Energy Education, Inc. built their business by using energy purposefully and efficiently, and saving schools money in the process.

The School Board decided to delay a decision regarding approval of the Energy Education Inc. (EEI) contract with the schools until next week’s meeting.

EEI is a company that has been around for 26 years. It works with schools all over the country to reduce their utilities cost through a unique, three prong approach: control of utilities rates and costs, infrastructure and system controls and behavioral/human processes.

When those new systems and processes are in place, EEI saves its customers 20 to 30 percent of their energy costs per year.

Because EEI would assume initial costs to launch the program, the school system would be locked in with the company for five years. Breaking the contract would result in a heavy fine.

During the first five years EEI makes their money by taking a percent of the money it saved the district according to 65:35 ratio, in which the majority share goes to the schools. After that initial time period, the school system can keep all their cost savings.

EEI requires the school system hire three new employees to manage these systems. They recommend these individuals be former educators, and recommend a salary of 78-88,000 per year including benefits. They claim they would need a competitive salary, since the individuals would be required to work odd hours, and serve in a leadership capacity.
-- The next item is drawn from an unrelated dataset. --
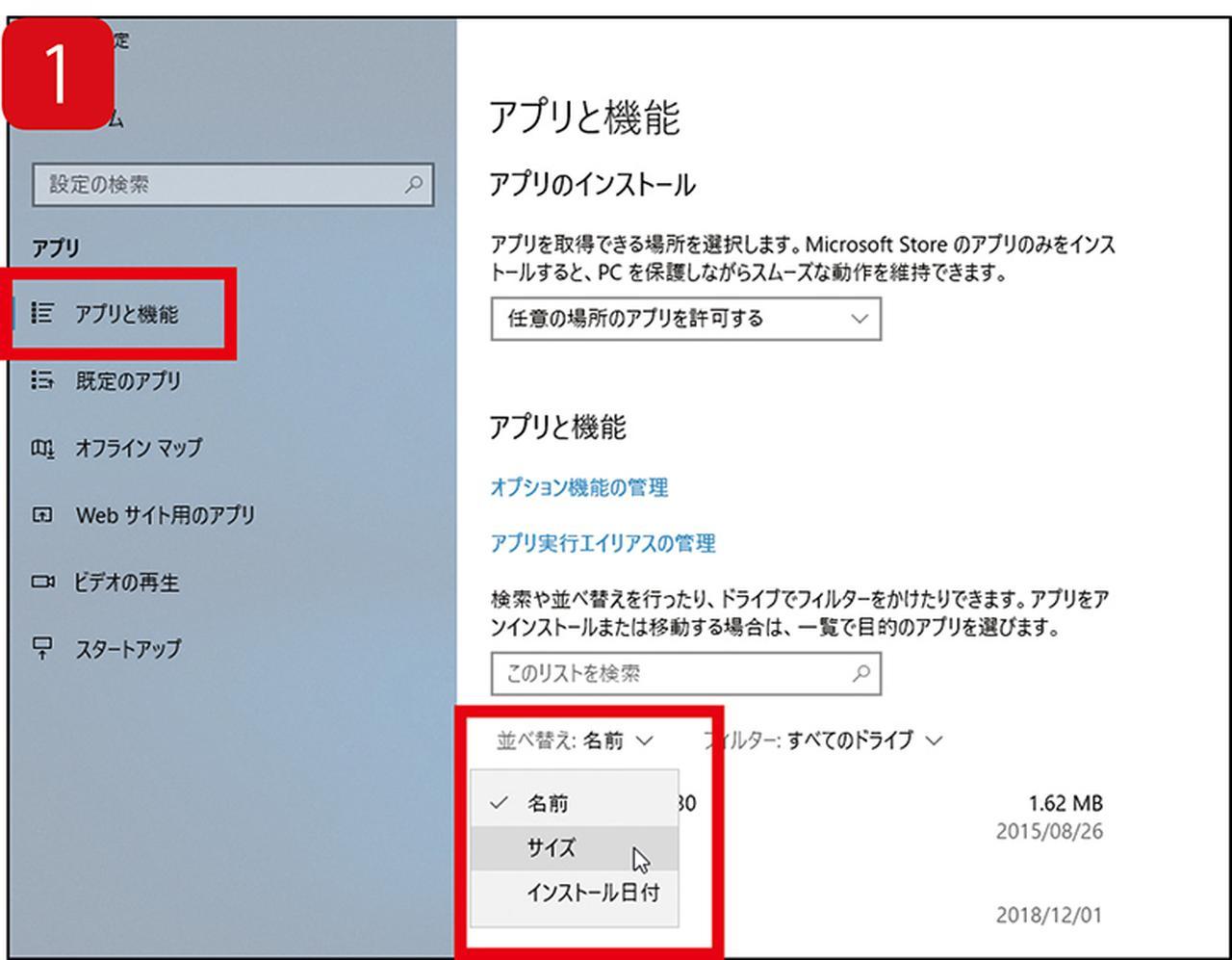Click the magnifier icon in 設定の検索 box
Screen dimensions: 1232x960
(x=413, y=184)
These employees would work directly with administrators and staff to advise on processes which would make the buildings more efficient in terms of utilities; whether that be lower the temperature by a few degrees in the afternoon, or turning on the burners later in the cafeteria.

However, EEI guaranties that Prince William County Schools will not incur additional costs. According to their contract, if costs exceed savings, EEI would have to eat those costs.

The EEI was just one of several critical, high profile agenda items on Wednesday night, and what became Thursday morning’s School Board Meeting.

Although School Board members spend a significant amount of time discussing the logistics of the contract, School Board members apologized that the way the item appeared on the agenda, they did not receive amble time to review it prior to June 13 meeting.

“This came at the 11th hour,” one School Board member remarked.

“Literally,” another quipped. At that moment it was nearly midnight.